Wednesday, June 4, 2008

School all year round

Our two homeschoolers, now 10 1/2 and 12 1/2, are officially "out" for the year (they have been attending a university-model school two partial days a week and it's finished till next fall.) But my jokes (which they take as threats) about "year-round schooling" are turning out to have some truth in them, as the best jokes often do.

It's summer here in the heart of the Appalachians, and things have slowed down a bit. Sitting around in the evenings reading or making things, going for walks to the bank or the library, or riding in the car, we talk. Sometimes I find myself pontificating--a useful work meaning, I think, "to act like a pontiff" (the Pope being a well-known pontiff), one who feels himself called upon to make a pronouncement upon everything. When I catch myself doing this, I usually attempt to bring an end to my official pronouncement as soon as possible, knowing that most people, including children, don't like to be lectured. But husband and I and the children often share information back and forth. If, for example, I want to know about a certain kind of a dinosaur, or the details of a forgotten Greek myth, I ask one of my children, as they know much more than I do. On matters of language, history, science, manners and morals, however, husband and I are usually the ones who offer our superior wisdom.

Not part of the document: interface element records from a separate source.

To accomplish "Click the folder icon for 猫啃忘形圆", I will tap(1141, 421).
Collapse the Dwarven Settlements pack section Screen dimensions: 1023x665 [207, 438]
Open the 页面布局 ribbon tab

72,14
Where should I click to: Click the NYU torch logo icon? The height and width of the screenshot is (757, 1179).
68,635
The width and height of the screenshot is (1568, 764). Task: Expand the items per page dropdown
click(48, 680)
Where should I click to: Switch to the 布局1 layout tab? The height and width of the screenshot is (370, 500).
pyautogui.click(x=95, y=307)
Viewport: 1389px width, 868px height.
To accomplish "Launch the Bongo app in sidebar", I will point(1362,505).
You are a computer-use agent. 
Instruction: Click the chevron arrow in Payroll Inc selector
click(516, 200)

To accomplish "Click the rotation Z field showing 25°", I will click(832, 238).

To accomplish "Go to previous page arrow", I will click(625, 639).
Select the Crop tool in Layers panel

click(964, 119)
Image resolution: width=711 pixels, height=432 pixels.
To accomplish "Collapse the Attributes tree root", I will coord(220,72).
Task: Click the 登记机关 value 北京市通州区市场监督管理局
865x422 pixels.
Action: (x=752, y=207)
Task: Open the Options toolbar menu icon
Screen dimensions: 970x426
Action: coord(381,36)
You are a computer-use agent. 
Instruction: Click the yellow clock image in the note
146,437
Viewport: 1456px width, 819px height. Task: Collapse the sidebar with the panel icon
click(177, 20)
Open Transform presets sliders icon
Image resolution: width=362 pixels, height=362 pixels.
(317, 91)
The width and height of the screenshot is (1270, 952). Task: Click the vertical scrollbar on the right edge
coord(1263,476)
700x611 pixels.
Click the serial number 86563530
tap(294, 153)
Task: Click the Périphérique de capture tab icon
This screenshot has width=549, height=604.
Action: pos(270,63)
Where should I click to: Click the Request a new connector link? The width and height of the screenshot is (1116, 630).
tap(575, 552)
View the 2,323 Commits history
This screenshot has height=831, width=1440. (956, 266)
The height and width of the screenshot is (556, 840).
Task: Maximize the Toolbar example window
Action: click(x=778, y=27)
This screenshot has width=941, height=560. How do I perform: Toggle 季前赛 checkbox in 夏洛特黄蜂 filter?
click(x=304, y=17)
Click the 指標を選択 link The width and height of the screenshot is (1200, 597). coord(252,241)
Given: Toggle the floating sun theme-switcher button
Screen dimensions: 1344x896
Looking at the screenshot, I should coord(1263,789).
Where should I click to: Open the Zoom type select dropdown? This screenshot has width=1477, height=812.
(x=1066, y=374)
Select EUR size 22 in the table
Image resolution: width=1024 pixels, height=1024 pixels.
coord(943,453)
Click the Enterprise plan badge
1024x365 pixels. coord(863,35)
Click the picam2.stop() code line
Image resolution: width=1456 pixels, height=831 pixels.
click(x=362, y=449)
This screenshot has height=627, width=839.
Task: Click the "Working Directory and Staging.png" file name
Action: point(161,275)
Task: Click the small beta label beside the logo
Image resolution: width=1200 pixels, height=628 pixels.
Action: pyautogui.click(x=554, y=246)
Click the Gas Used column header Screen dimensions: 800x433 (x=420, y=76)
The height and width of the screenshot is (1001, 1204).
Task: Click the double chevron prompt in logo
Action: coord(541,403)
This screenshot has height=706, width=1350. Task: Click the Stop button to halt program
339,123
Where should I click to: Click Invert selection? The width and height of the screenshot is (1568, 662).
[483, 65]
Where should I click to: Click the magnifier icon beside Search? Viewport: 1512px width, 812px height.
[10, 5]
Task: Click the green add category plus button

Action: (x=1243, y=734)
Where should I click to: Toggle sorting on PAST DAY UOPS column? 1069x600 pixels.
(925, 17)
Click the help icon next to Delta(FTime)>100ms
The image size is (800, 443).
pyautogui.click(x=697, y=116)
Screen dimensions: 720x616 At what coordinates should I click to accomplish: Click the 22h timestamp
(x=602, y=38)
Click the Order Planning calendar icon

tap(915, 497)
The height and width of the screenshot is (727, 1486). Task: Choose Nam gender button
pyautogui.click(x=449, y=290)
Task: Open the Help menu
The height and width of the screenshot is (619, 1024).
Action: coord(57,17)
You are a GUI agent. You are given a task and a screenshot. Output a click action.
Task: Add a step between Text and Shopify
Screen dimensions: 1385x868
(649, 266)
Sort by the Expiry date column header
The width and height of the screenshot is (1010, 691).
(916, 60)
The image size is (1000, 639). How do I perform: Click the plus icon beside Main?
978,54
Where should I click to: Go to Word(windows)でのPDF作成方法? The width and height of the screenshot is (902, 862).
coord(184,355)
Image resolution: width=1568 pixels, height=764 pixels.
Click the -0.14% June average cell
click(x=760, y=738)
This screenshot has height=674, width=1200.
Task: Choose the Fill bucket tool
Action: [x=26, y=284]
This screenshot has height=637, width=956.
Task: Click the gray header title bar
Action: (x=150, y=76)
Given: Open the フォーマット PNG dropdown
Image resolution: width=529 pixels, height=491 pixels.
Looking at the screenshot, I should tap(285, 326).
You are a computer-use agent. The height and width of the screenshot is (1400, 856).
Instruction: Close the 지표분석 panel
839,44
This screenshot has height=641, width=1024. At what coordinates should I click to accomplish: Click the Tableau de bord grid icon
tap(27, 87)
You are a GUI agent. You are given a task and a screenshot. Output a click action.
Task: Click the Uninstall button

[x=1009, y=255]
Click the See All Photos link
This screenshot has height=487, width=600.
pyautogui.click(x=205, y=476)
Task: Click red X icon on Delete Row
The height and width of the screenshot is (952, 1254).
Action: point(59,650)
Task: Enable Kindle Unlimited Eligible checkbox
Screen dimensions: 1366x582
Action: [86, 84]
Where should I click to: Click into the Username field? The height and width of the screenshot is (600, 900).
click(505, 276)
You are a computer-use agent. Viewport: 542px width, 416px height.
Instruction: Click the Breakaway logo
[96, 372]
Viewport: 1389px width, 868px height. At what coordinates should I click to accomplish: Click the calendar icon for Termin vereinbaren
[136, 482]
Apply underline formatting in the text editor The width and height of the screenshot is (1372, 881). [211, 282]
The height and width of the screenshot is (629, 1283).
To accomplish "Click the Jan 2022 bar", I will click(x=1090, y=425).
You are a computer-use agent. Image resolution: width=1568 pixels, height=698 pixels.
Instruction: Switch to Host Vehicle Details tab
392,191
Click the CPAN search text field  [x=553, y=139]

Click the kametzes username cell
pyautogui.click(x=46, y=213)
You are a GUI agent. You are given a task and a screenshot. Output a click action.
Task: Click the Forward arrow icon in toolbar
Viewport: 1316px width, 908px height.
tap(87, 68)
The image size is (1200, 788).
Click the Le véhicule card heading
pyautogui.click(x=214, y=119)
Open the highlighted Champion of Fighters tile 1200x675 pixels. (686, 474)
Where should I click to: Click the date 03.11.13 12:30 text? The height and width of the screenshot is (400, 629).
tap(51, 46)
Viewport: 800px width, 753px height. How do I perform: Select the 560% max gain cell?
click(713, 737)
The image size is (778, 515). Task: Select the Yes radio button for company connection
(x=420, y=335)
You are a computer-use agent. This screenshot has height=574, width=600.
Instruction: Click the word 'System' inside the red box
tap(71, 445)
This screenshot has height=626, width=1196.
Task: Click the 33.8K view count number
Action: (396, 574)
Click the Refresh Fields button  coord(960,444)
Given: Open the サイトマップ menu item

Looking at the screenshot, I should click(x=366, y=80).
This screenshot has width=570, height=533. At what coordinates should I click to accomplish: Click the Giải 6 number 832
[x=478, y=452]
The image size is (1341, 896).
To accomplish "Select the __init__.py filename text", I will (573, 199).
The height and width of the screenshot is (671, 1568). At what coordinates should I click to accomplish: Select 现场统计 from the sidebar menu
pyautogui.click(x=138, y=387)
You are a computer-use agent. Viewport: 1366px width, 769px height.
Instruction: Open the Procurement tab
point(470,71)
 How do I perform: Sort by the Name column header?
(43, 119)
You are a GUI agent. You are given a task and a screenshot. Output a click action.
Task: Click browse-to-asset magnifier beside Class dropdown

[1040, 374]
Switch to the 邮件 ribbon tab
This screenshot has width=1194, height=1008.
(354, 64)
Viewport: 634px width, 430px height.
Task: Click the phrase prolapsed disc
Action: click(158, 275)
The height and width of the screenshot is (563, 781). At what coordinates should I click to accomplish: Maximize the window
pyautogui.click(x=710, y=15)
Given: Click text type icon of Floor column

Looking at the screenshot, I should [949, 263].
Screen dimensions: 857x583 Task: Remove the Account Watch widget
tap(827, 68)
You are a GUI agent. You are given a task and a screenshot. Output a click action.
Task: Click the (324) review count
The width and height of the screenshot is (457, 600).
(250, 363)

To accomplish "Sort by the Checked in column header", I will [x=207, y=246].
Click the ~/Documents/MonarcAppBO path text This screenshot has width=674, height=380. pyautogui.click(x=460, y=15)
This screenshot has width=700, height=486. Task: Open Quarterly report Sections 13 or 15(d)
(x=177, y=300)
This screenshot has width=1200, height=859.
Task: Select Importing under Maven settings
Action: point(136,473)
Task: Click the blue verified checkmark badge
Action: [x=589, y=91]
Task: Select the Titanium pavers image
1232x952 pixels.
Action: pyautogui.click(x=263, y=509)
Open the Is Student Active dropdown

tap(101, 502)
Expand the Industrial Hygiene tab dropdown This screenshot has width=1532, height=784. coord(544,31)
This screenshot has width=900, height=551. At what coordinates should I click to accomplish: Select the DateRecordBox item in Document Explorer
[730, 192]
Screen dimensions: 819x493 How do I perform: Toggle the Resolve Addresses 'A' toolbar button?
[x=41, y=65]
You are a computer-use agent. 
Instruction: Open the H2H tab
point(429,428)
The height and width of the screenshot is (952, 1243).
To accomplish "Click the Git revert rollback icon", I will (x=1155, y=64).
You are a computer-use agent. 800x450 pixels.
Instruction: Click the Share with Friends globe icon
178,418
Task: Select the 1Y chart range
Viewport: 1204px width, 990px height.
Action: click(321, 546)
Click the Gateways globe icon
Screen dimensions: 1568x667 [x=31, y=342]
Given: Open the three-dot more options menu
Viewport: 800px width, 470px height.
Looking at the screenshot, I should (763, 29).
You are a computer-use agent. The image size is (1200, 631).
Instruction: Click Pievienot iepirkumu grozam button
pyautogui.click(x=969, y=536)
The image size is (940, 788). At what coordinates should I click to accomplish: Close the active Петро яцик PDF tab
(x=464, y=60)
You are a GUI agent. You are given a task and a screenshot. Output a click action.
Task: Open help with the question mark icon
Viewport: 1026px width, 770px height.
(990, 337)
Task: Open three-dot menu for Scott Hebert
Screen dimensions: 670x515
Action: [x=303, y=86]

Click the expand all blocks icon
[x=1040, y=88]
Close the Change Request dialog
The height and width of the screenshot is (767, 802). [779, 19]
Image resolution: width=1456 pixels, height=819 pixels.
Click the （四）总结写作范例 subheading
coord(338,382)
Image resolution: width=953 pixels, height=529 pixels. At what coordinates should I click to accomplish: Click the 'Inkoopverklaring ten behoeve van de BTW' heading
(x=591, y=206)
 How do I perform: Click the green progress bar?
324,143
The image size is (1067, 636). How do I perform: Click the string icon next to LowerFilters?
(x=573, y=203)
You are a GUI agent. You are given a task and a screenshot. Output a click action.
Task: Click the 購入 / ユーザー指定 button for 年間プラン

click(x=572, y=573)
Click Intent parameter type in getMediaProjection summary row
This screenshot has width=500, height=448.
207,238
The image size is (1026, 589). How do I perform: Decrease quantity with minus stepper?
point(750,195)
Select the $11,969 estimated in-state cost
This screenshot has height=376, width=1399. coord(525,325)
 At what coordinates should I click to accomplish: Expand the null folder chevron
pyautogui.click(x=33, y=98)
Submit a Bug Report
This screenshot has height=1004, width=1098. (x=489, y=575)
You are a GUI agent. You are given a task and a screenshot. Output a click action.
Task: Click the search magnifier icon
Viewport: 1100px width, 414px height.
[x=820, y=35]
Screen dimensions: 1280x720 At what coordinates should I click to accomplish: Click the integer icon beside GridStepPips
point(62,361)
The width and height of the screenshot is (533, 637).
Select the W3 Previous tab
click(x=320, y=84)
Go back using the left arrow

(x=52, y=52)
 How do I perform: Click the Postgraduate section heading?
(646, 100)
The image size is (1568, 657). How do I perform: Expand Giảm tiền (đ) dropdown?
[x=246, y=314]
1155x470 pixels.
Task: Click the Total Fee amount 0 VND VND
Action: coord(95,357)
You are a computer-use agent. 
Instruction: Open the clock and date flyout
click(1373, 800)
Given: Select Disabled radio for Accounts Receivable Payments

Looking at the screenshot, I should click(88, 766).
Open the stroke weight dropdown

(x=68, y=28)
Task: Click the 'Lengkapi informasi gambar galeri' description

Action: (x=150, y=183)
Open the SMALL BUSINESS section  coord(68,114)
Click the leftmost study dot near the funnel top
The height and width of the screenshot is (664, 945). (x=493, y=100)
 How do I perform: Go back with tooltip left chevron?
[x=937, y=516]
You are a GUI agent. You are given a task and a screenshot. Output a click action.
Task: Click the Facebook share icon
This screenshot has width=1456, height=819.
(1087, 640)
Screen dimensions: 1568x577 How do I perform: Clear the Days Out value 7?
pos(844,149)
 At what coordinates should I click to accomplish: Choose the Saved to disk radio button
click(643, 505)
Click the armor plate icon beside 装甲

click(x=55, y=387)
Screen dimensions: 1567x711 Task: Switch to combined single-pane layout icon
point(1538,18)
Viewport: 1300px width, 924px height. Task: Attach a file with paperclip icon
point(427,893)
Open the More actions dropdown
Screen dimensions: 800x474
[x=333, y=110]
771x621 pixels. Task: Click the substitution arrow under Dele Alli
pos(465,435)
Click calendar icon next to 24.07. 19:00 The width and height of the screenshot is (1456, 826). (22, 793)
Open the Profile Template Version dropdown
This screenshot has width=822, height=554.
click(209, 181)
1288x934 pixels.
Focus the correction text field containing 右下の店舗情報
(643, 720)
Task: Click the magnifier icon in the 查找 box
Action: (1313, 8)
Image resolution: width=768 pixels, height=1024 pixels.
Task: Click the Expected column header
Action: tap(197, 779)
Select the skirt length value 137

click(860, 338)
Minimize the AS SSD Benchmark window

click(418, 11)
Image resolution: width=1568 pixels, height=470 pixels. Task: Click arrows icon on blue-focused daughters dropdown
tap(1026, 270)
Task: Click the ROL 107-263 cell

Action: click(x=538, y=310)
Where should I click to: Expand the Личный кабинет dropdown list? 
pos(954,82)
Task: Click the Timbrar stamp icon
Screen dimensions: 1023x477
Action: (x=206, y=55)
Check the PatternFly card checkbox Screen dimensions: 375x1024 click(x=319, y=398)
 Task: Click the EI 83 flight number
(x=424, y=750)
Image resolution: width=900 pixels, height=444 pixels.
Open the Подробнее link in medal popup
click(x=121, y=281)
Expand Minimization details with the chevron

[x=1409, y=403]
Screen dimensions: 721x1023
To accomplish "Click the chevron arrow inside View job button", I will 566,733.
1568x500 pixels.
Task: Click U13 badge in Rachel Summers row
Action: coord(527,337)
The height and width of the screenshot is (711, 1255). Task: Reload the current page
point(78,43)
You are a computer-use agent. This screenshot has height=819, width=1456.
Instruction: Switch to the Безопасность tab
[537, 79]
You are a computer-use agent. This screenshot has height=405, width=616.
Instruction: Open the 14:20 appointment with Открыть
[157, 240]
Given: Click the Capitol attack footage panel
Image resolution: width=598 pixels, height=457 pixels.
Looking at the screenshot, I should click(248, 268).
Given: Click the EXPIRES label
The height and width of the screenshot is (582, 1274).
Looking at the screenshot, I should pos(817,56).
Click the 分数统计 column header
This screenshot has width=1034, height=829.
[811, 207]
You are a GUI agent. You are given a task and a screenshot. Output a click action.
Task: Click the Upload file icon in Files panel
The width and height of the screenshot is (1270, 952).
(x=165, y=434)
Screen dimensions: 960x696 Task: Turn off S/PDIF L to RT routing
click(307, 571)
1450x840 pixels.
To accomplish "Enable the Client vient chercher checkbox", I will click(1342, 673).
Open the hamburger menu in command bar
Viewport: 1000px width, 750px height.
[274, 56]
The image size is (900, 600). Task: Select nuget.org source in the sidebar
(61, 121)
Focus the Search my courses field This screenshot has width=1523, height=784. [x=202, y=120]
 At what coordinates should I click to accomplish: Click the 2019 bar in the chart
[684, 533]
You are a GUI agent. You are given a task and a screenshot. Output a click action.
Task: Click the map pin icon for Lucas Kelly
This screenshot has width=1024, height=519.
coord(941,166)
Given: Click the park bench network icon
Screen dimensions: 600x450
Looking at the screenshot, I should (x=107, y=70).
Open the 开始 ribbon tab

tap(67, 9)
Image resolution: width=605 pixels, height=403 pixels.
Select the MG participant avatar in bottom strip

Today I was resting/thinking/talking to husband in our bedroom/office, and youngest son was sculpting at the kitchen table in the next room. He heard me mentioning a review I had read for a book we'd just heard about. I heard him ask his father what the difference was between a preview and a review. Then, suddenly, son began to laugh uproariously.

"I get it!" he exclaimed. "'Pre-' means 'before,' and 'view' means 'see,' so a 'preview' is 'something you see beforehand.' And 're-' means 'again,' so a 'review' is, um, a 'review' is...'something you see again.'" Congratulating him on his discovery, I remarked that this was why a working knowledge of the Latin roots could be so useful. Then I began wondering how he had come to have this knowledge. We haven't given our children Latin lessons, nor have they had more than a cursory introduction to the language in any of their "formal" classes; yet son had apparently picked up a bit here and a bit there, possibly from his own reading, possibly in one or more of our ongoing discussions about language; enough to draw a conclusion for himself.

Later on, husband was telling me about a church small-group meeting he had attended the previous evening. I hadn't been there due to another engagement, so he related how one of the young people at the meeting had brought up a question which I immediately realized I would have had a hard time answering myself, if I had been there. (So much for lengthy pontificating.)

So, what answer was given? This was the kind of meeting where anyone could put in 2 cents worth; the leader would sometimes tie everything together or explain further if it was needed.

"It was daughter [12 1/2] who had the answer," said husband.

"Really?"

The answer she gave referred back to a topic she and I had been talking about several days previously, and she had applied one of the concepts from that conversation, neatly and accurately, to the current discussion. So! She HAD been listening all that time! She'd remembered the illustration I'd used--but how had she come up with it, at just the right time, in a different situation?